À propos du rapport d’information n° 1149 déposé par la commission des affaires européennes de l’Assemblée nationale le 28 juin 2023 et du rapport d’une commission du Club des juristes intitulé « Devoir de vigilance, quelles perspectives européennes ? »

À la suite de l’adoption d’une résolution du Parlement européen le 10 mars 20211, la Commission a présenté au Parlement européen et au Conseil, le 23 février 2022, une proposition de directive sur le devoir de vigilance des entreprises en matière de durabilité (dite CSDD). Cette directive, annoncée par Ursula van der Leyen en 2020 et très attendue, vise à poser un cadre pour responsabiliser davantage un grand nombre d’entreprises quant aux impacts sociaux et environnementaux de leurs activités. Le Conseil de l’Union européenne a publié son orientation générale le 1er décembre 2022 sur le texte2, tandis que le Parlement européen s’est prononcé le 1er juin 20233.
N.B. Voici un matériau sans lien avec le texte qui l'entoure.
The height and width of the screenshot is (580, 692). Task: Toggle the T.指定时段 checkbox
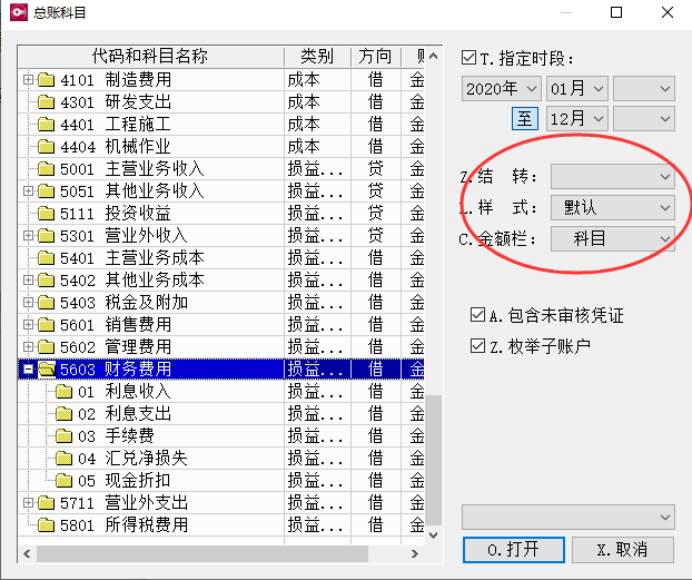pos(469,58)
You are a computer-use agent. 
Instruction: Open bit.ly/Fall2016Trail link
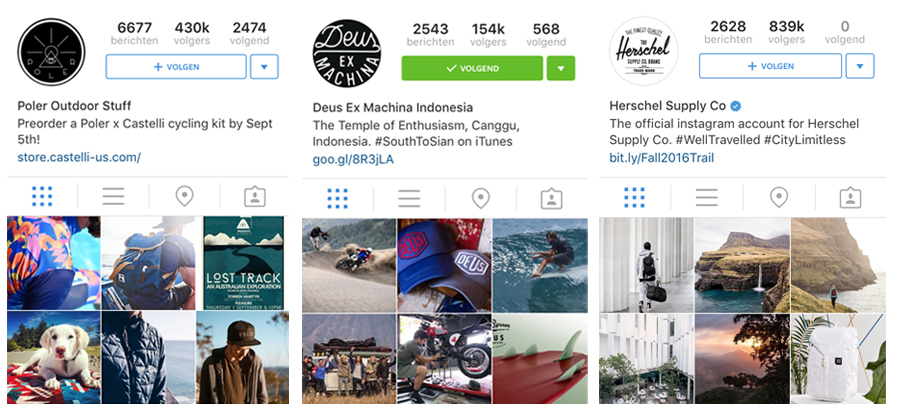point(662,157)
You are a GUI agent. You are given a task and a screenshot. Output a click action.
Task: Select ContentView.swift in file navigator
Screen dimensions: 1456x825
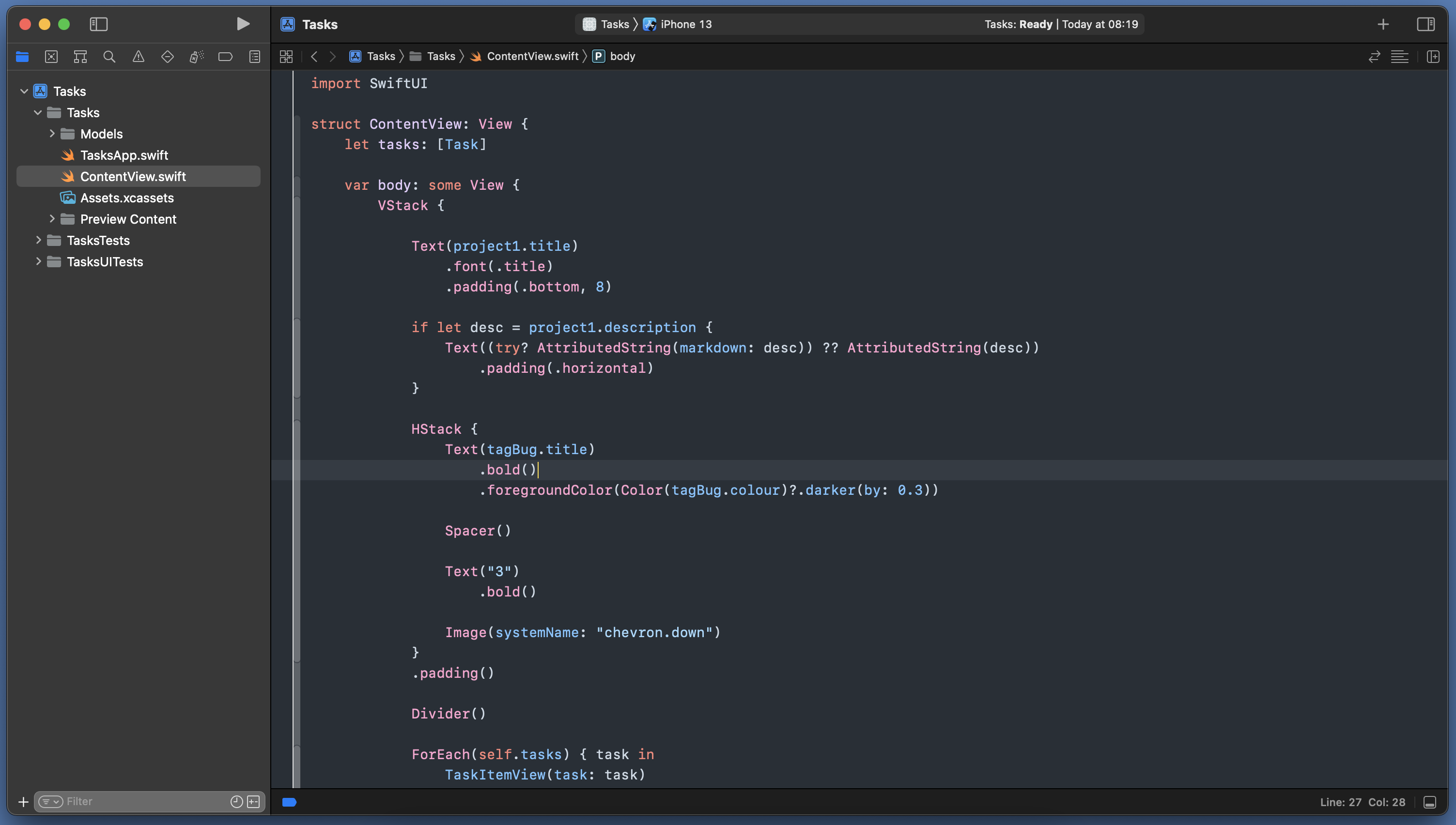(133, 176)
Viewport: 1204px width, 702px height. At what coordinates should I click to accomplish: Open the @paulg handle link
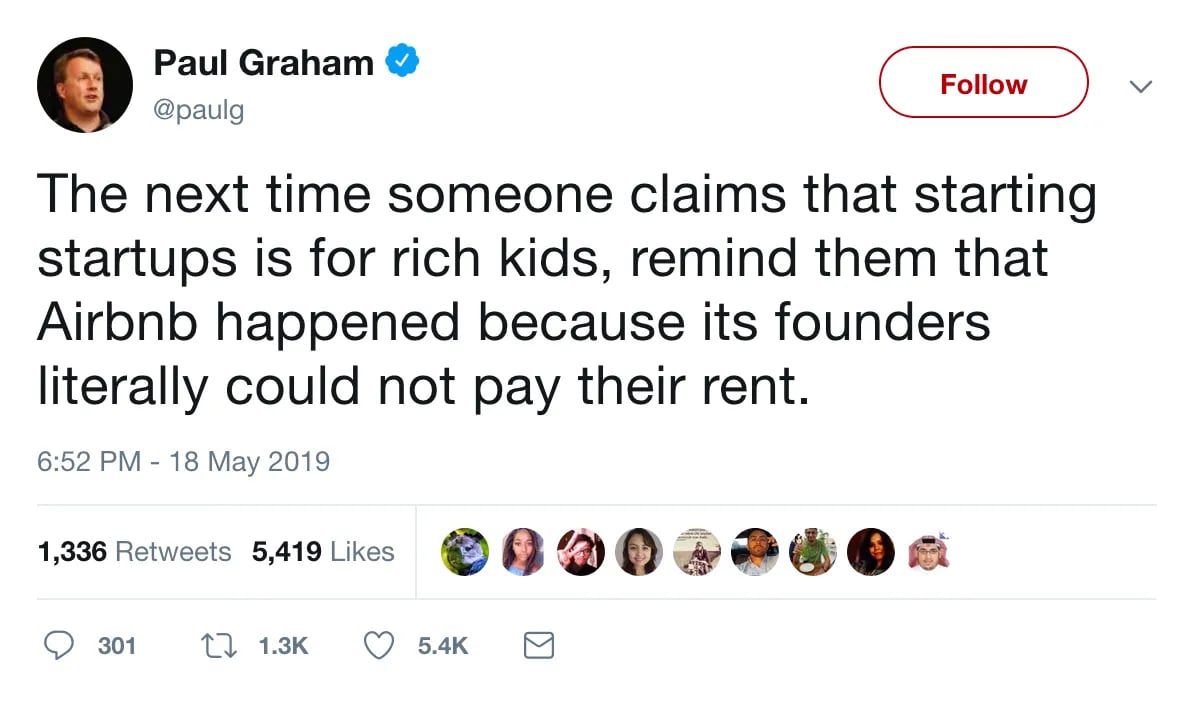(198, 110)
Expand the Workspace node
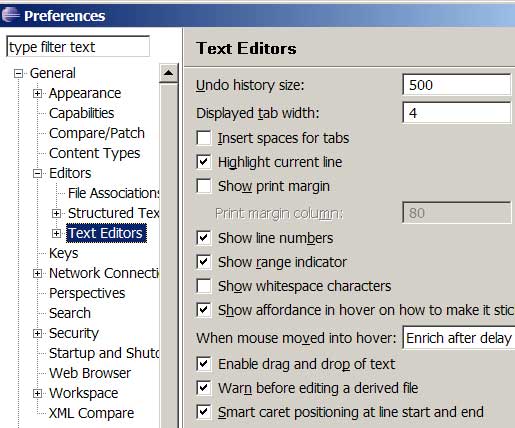515x428 pixels. (37, 393)
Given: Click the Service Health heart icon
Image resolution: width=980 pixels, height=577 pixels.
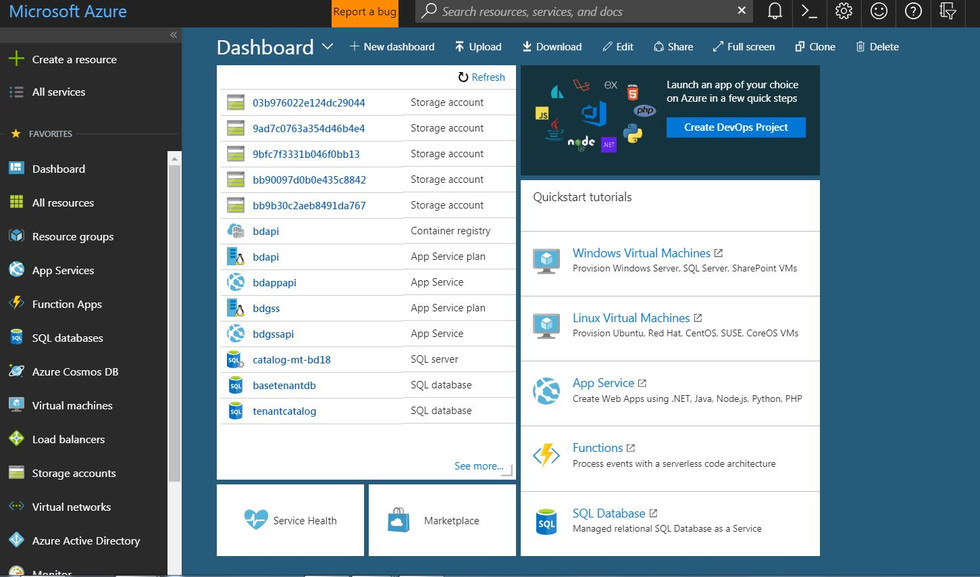Looking at the screenshot, I should tap(256, 520).
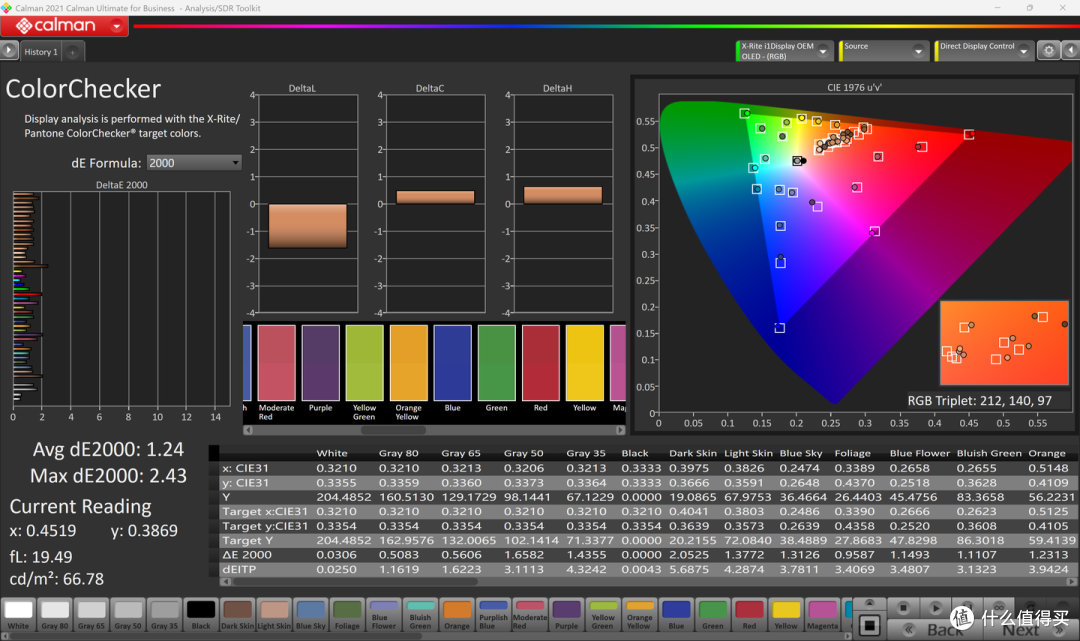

Alors que le trilogue sur la CSDD est engagé dans un calendrier restreint par la perspective des élections européennes4, deux rapports relatifs à cette proposition de directive sont parus avant l’été à quelques semaines d’intervalle5 : d’une part, le rapport d’information déposé par la commission des affaires européennes sur le devoir de vigilance des entreprises en matière de durabilité présenté par Mme Sophia Chikirou et Mme Mireille Clapot au mois de juin (Rapport AN)6 ; d’autre part, le rapport du think tank Le Club des juristes intitulé « Devoir de vigilance, quelles perspectives européennes ? », issu des réflexions d’un groupe de travail présidé par l’ancien Premier ministre Bernard Cazeneuve publié en juillet (Rapport CJ)7.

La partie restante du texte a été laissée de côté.